Robert Noyce invents the MICRO PROCESSOR. A Microprocessor is the heart of a computer. It is the active brain. When combined with memory, in and output ports than it becomes a complete computer.
Gilbert Hyatt develops the first single chip microcomputer at Micro Computer Inc., Los Angeles. The work started in 1968.
It is Wayne D. Pickette (Intel) who claims to have invented the principle of the computer on a chip. His design eventually becomes the 4004 and forms the core of all the other Intel processors to come. To support his claim the original sketches made by Mr. Tai and Mr. Pickette are shown below, the scanned pages were sent to the editors by Mr. Pickette. (10)
This picture above is the drawing Wayne Pickette drew up together with Phil Tai for the 4004 demonstration board in 1971.
The above picture is from late 1967, that pre-dates Gilbert Hyatt's original work which began in mid-to late 1968. Mr. Pickette handed that drawing to Dr. Noyce during his job interview at Intel. Noyce gave the drawing to Ted Hoff when introducing Wayne Pickette to him. Ted Hoff kept the drawing in his desk file until 1974 when he returned it to Wayne Pickette.
The team of Ted Hoff, S. Mazor, and F. Faggin develop the Intel 4004 Microprocessor.

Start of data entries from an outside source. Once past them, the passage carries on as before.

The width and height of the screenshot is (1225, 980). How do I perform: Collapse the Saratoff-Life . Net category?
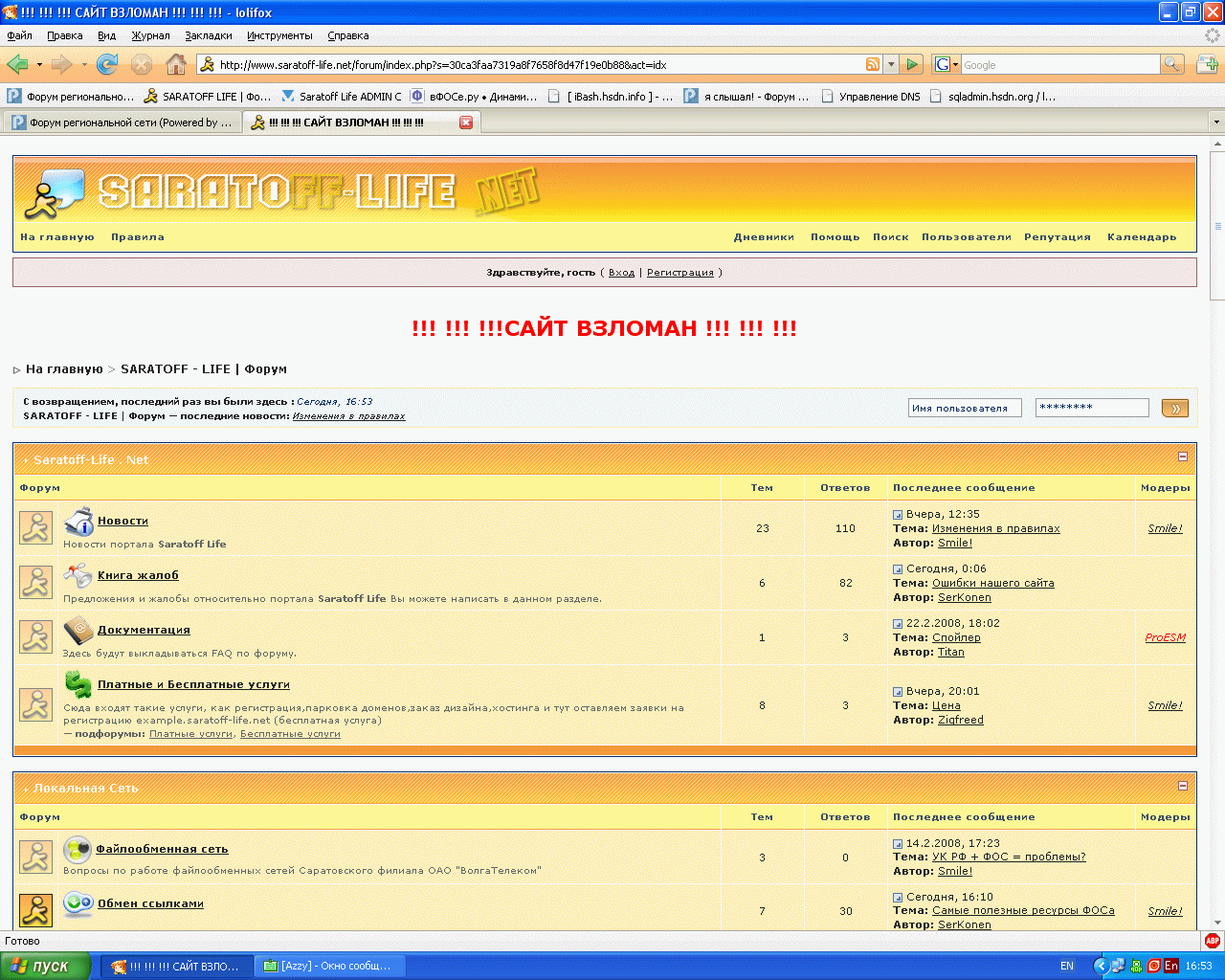click(1183, 457)
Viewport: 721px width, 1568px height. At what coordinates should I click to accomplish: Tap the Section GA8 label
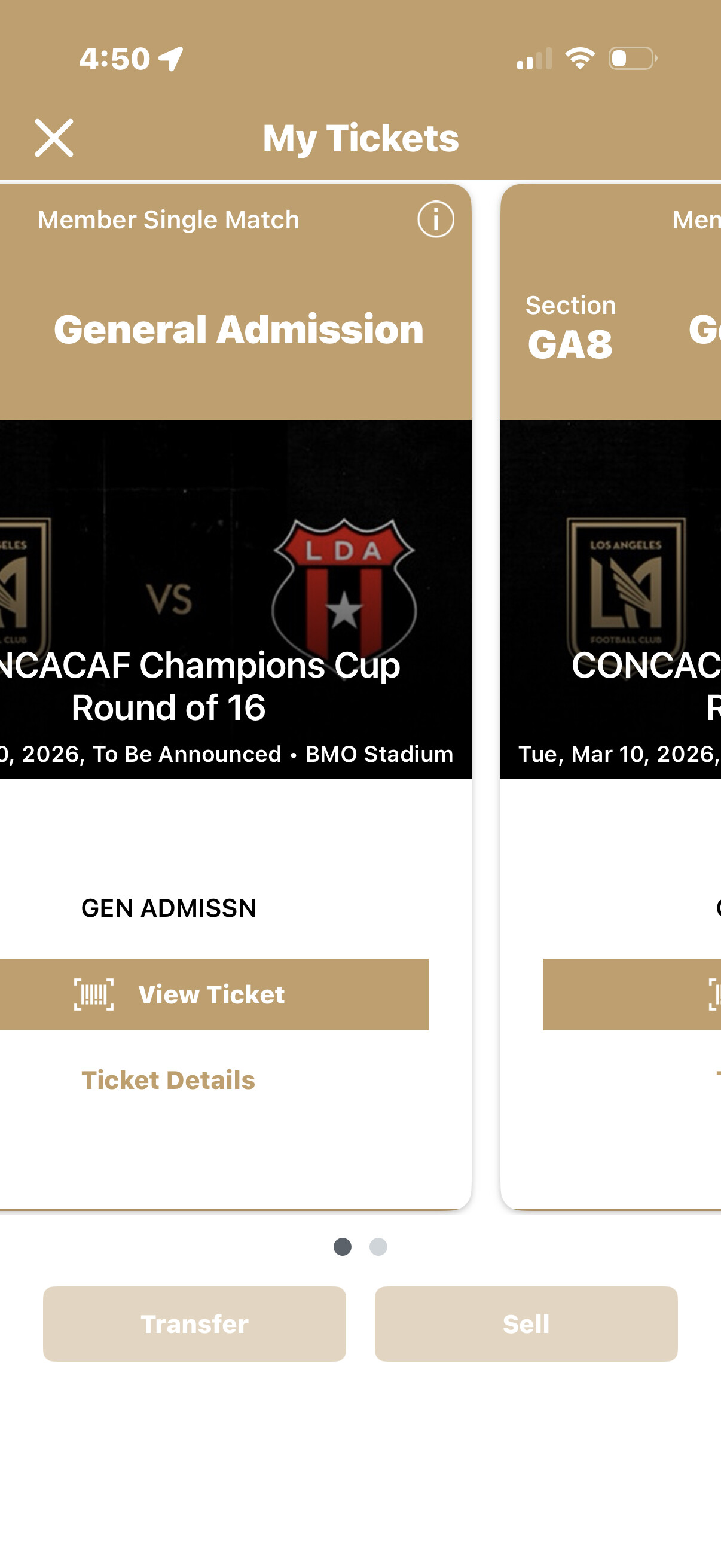[571, 329]

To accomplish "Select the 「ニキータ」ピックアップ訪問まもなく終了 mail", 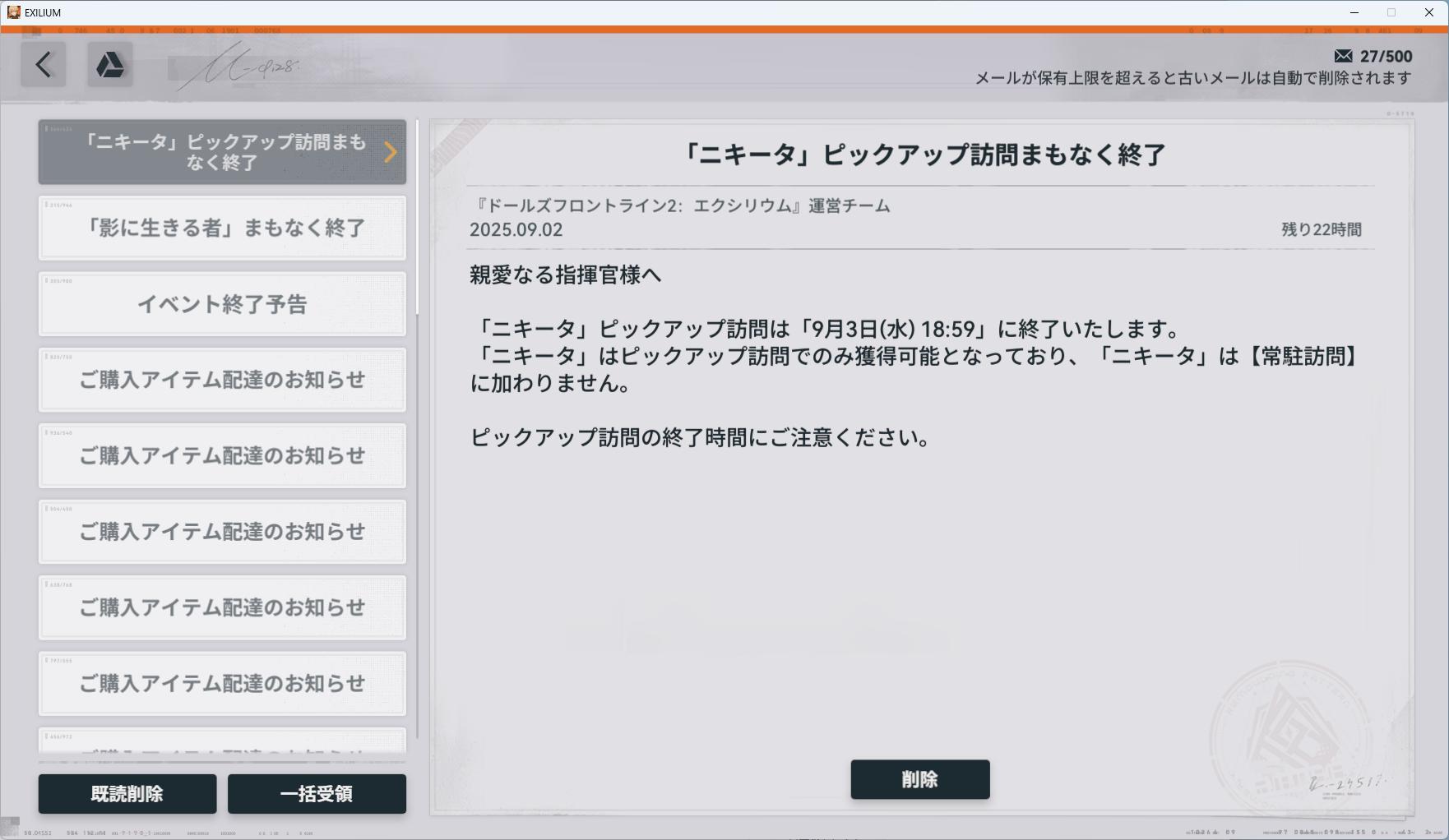I will (222, 152).
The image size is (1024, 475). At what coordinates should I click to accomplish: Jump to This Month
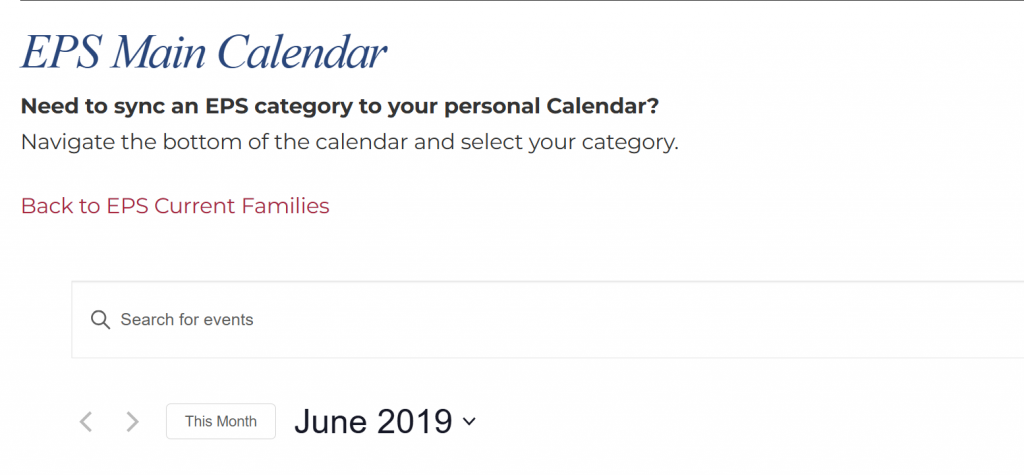tap(221, 421)
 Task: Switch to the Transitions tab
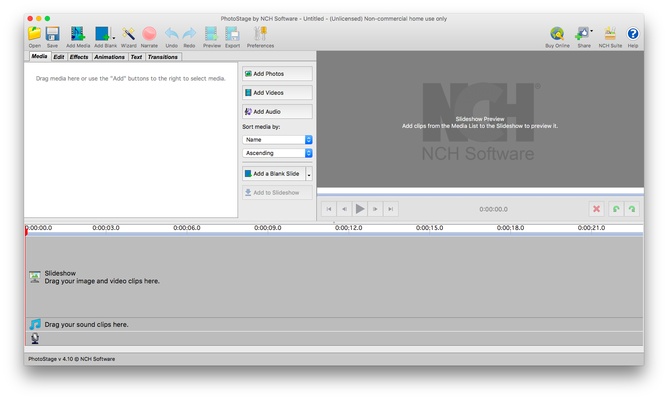click(x=163, y=57)
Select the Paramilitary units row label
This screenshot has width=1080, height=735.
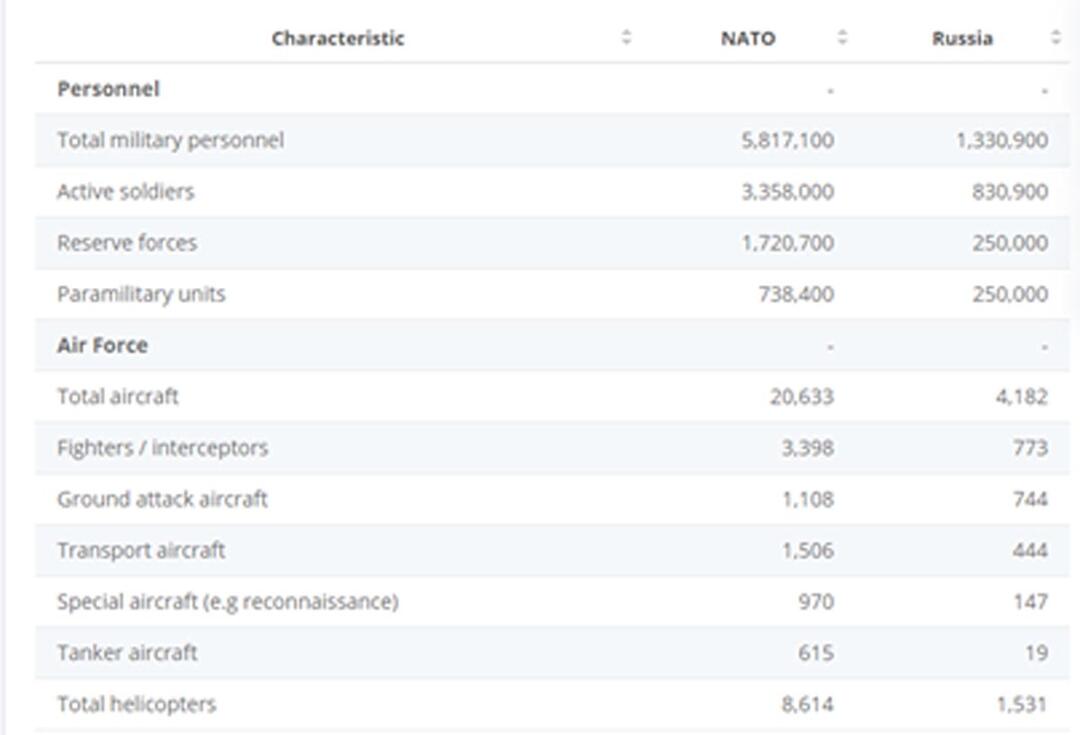(x=141, y=294)
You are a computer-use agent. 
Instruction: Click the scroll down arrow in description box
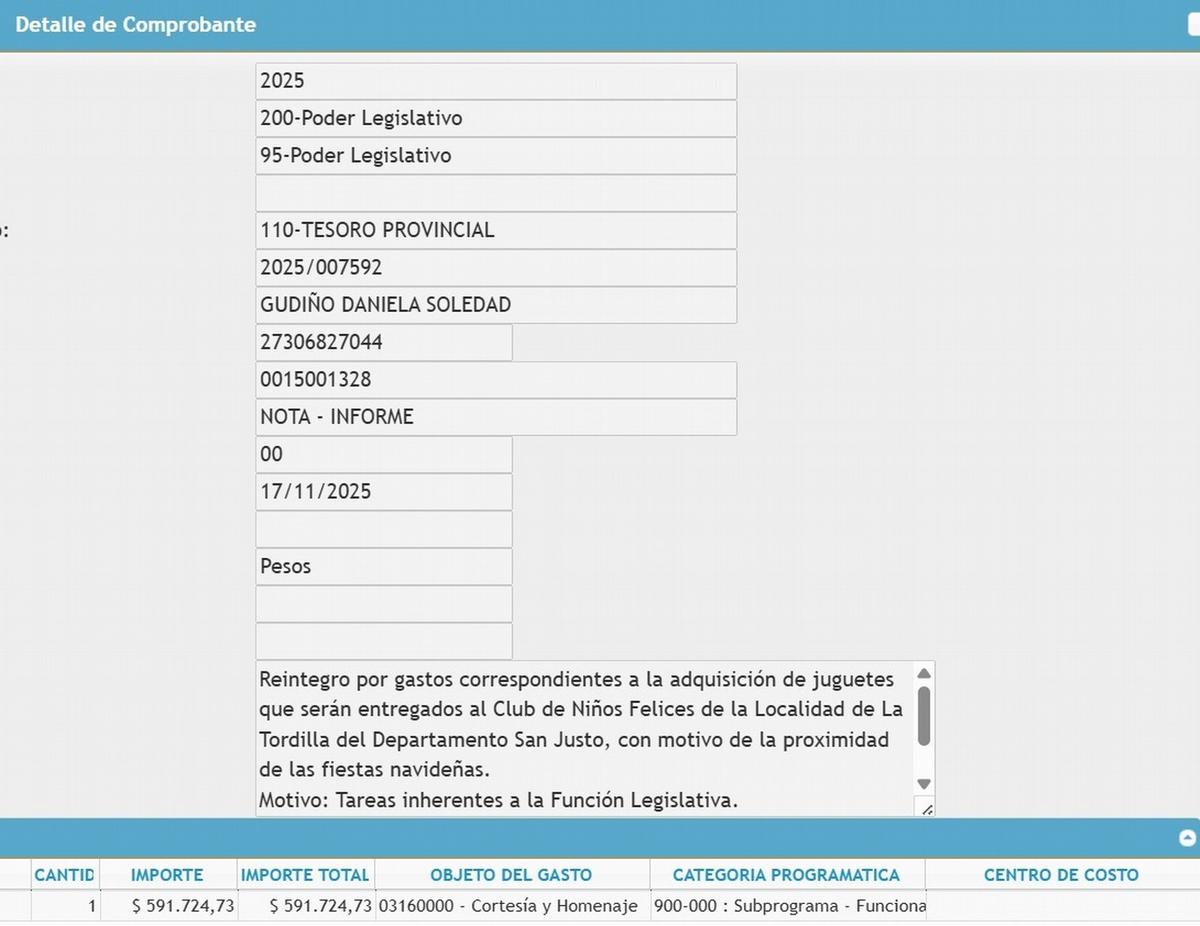tap(924, 784)
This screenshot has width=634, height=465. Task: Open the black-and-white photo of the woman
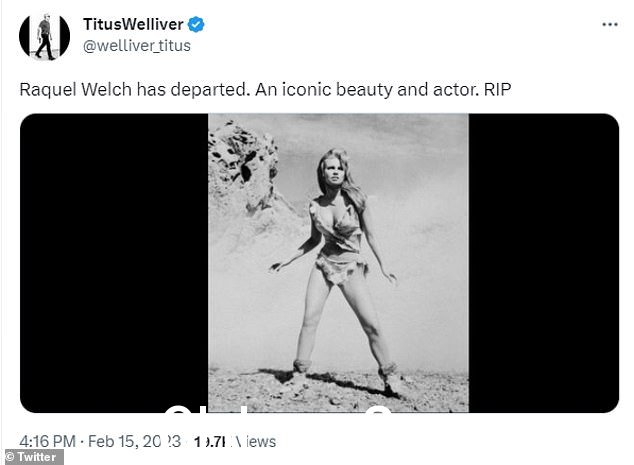pyautogui.click(x=338, y=263)
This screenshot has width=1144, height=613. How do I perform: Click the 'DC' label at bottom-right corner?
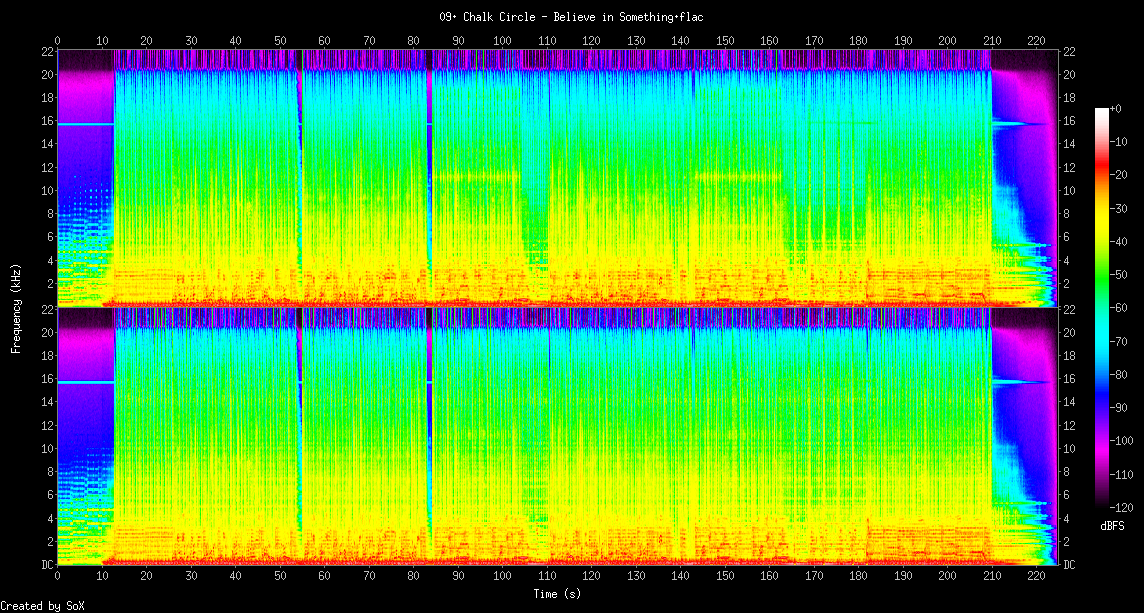[x=1069, y=565]
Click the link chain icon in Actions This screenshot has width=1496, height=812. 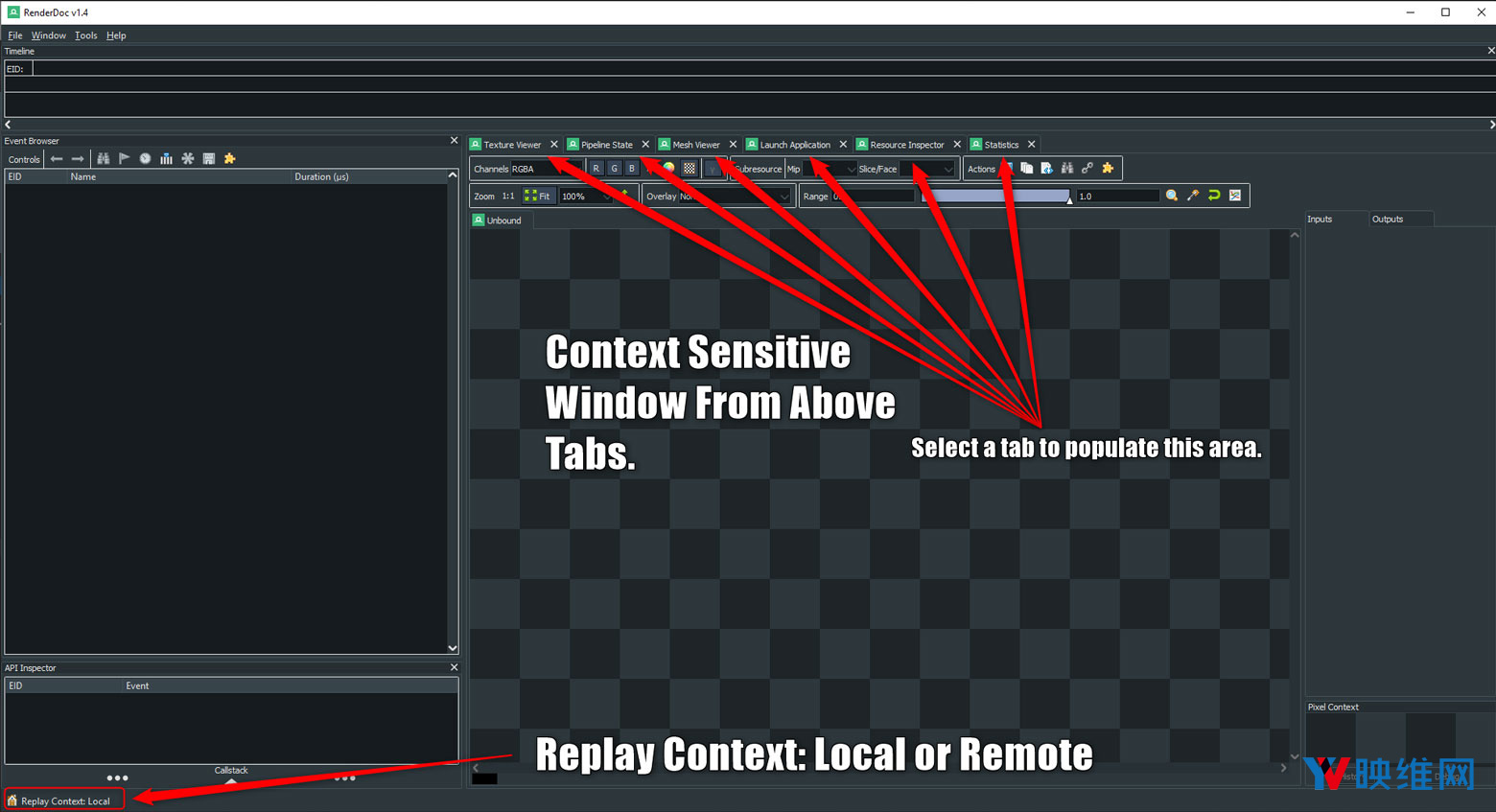[1087, 169]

Ted Hoff (Intel) decides that it would be easier to use that "computer on a chip" for a general purpose than to custom-develop a calculator chip. In response at the request from a Japanese company (Busicom) to create a chip for a calculator: Intel creates the 4004. Thus giving birth to a family of "processors on a chip". Busicom goes into bankruptcy before it can take the chip into production.
Marcian E. (Ted) Hoff will receive the IEEE Computer Society Pioneer Award in 1988.(19)
In February Intel releases the 4004 microprocessor to the market. It has 12 sq mm die size and 16 pins which fit in to a motherboard.
Intel creates the first EPROM short for: Erasable Programmable Read Only Memory.
This eprom can contain or store data or even entire programs. The data can only be erased by directing intense Ultra Violet light on the chip itself.
The world of personal computing has its roots in 1971, with two important products
- First commercially available microprocessor
- The first floppy disk.
Texas Instruments brings out their first microprocessor: the TI F8
UNIX is available for the Bell laboratories. UNIX is rewritten in 'B' and "ported" (= translated) to the newer PDP-11 system family.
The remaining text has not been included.